- PROBLEM STATEMENT: Using the records below, transcribe word for word the stretch from the line that contains "The image size is (572, 392)." through the line that contains "Click the EU flag in HICP Flash YY row", both end lines included, and nothing else.

- Collected data entries:
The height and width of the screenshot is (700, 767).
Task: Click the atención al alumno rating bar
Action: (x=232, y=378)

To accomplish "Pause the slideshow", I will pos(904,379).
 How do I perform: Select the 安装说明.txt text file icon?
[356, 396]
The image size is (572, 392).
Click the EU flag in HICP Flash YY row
...
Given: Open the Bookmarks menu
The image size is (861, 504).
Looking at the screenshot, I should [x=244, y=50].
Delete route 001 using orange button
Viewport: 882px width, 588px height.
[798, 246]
==
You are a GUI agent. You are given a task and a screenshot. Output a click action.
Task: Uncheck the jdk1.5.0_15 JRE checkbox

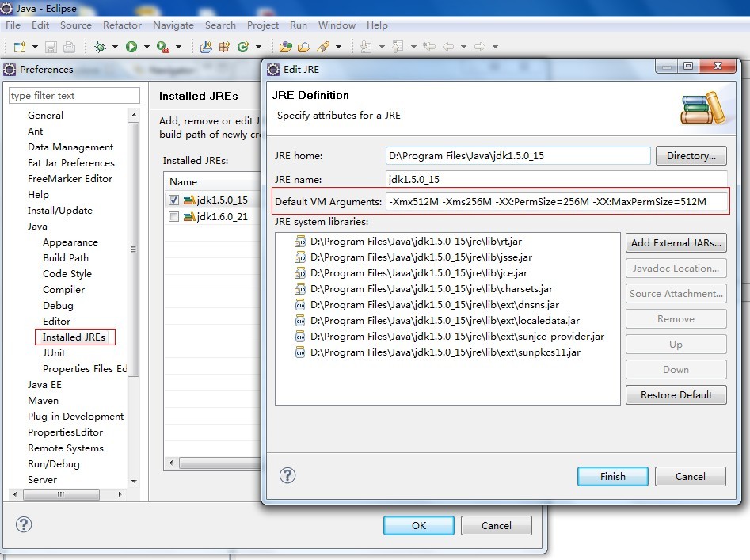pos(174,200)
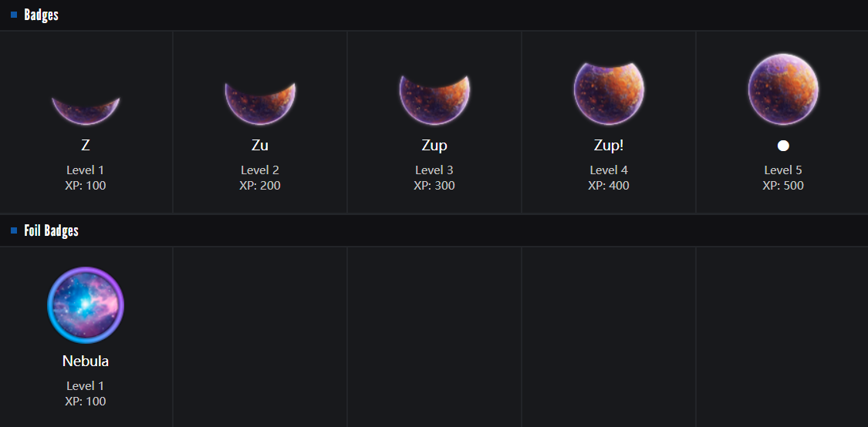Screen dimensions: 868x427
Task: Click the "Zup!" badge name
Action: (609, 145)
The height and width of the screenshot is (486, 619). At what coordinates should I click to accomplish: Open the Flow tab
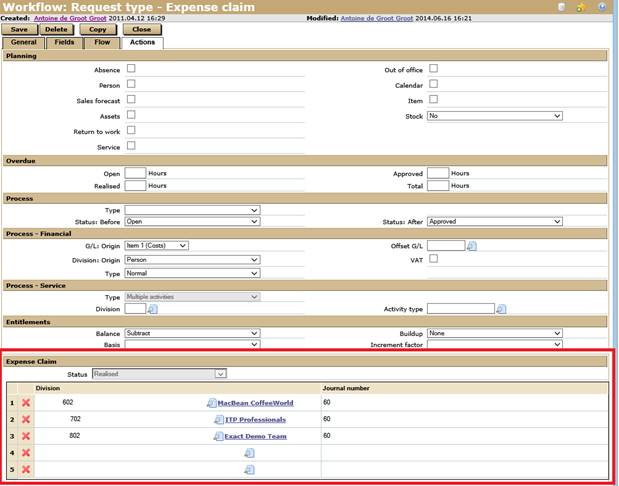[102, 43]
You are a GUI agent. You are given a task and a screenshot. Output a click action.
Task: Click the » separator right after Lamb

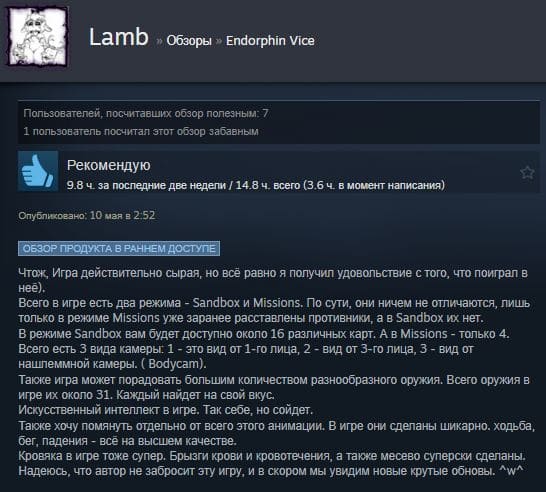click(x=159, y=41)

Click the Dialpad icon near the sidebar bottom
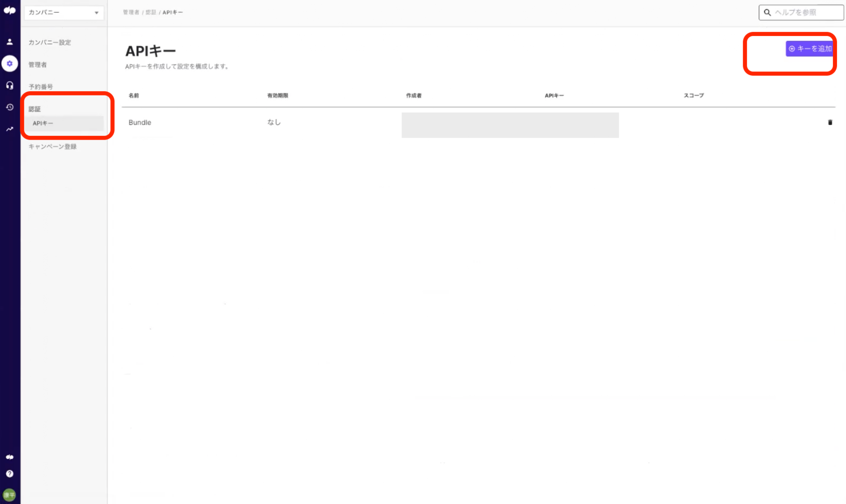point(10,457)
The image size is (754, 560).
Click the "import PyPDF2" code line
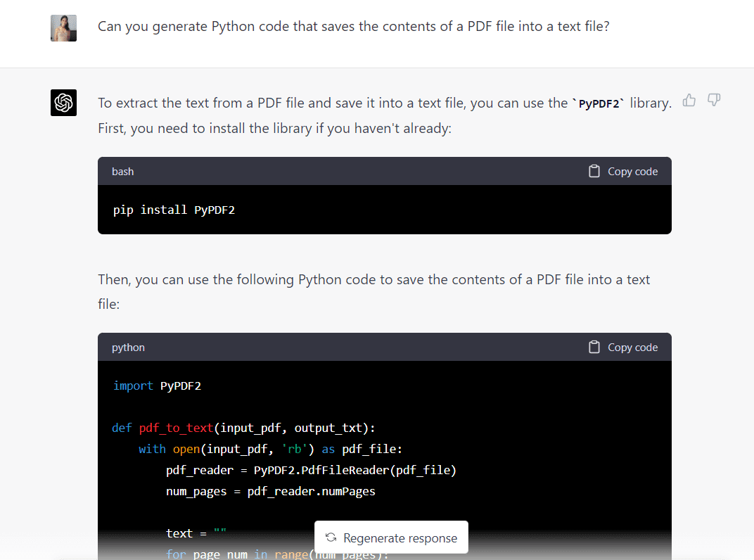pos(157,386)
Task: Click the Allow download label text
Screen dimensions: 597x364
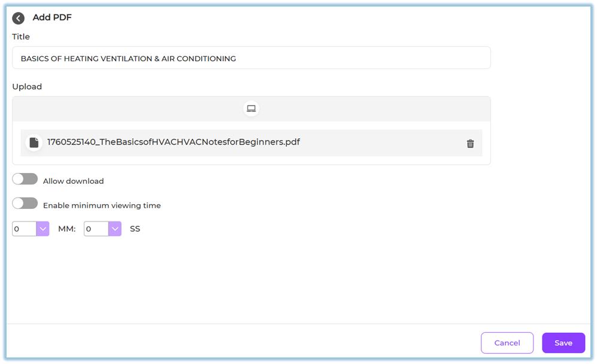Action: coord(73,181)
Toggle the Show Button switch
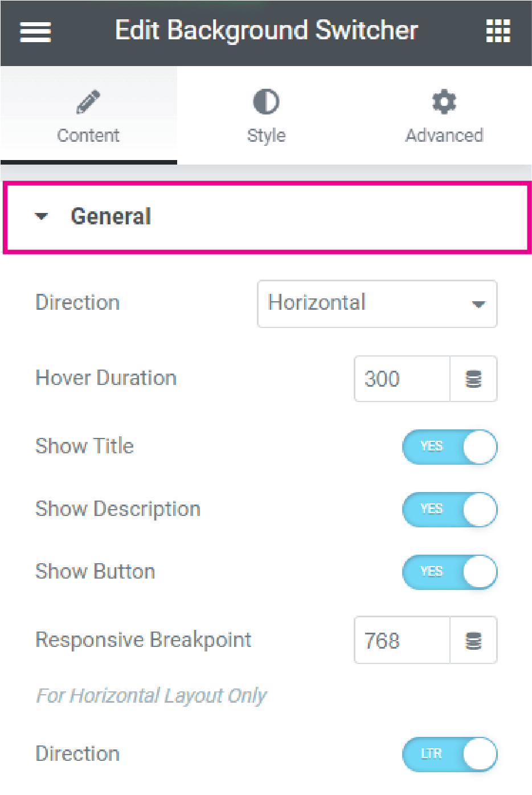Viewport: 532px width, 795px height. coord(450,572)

- RESULT:
The image size is (572, 392).
Click the EU flag in HICP Flash YY row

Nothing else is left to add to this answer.